I don't know who first came up with that oft-repeated tale that says fish won't bite during "the dog days of summer" but I suspect it was someone who would rather sit under a shade tree and sip lemonade than go out in the heat and catch fish.
I am basically a spinnerbait/plastic worm fisherman but for the past several years, I have started using deep diving crankbaits.
It is my opinion that during the dog days of summer these deep diving crankbaits become especially effective because fish get used to seeing spinnerbaits, jig and pigs, Tubes and texas rigged worms,and when that not so much used crankbait comes swimming along they just can't resist. One of my favorite deep diving crankbaits is the "fat free shad" deep runner. I have caught some awesome lunkers on these baits right in the hottest days of summer.
My rod of choice is an "Ugly stik" 6 or 6 1/2 ft, Medium action, seems to be a versatile rod and very durable. There are many options of rods out there so I really believe that it is a matter of choice, though this is a controversial subject with the pros.

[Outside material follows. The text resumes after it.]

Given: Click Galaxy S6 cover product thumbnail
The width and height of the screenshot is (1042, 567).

The next ingredient is a good quality line. There again in my opinion there are several good brands out there,and I have experimented with many. I think the conditions you fish is probably the determining factor for type of line and lb test. My personal preference is 12-16 lb strength. I used to like "USA"line as it was limber and strong. But I cant seem to find it anymore.Walmart used to carry it but like I said, because I can't find it I had to switch. Now I use "Berkley's" Big Game green.Its not as limber but is strong and has good knot strength. Its a little harder to throw but has extreme fighting power necessary
to land that big lunker.
The next critical equipment factor is a baitcasting reel with a very smooth drag. I use Ambassador garcia 6000 reels, which works well for me and has a lot of muscle required for bass and stripers. These are older reels but since they are dependable and do the job and costs about $50.00 they seem to be just the right combination for the serious angler.
The final component is the lure itself. Crankbaits come in a vast array of styles and colors made by a multitude of manufacturers. For summer fishing I recommend large, heavy-bodied baits in shad color patterns. I would have some with no internal rattles (such as Bagleys and Poes), a few rattles (Down Deep Rapalas or Fat Free Shads) and lots of rattles (Bomber Fat A's or Mann's Loudmouths). These are all baits that have been working for me.

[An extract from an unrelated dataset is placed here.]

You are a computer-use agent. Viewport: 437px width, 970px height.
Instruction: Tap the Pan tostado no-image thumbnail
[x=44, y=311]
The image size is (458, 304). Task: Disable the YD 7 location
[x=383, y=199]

Color doesn’t seem to be as critical as the amount of noise the lure makes. Fish that are very aggressive seem to be even more turned on by baits that make a lot of noise, while less active fish like fewer rattles. A real good point to remember is match the hatch, shad colors are always good, although deeper and less light makes darker colors believe it or not, the better choice sometimes. Water clarity also determines color preferences for some fisherman. I have always said when lure manufacturers design lures its not always the fish they target. A big majority of lures catch fisherman not fish. The best lures come in natural colors and fisherman should match the hatch so to speak. Since shad is the main ingredient in a fishes diet then shad colored lures will more than likely outperform the rest.
Once your equipment is lined out then its time to find the fish. I look for schools of shad that are holding near the bottom along dropoffs in water anywhere from 10’ to 20’ deep. Visible on your sonar near the bait fish should be the larger echo returns of larger fish. If you see gulls dropping down to the water in large flocks this is a pretty good indicator that shad are present. Predatorial fish are always nearby big schools of shad. When you see fish busting shad on the surface move quietly in on the action and get ready.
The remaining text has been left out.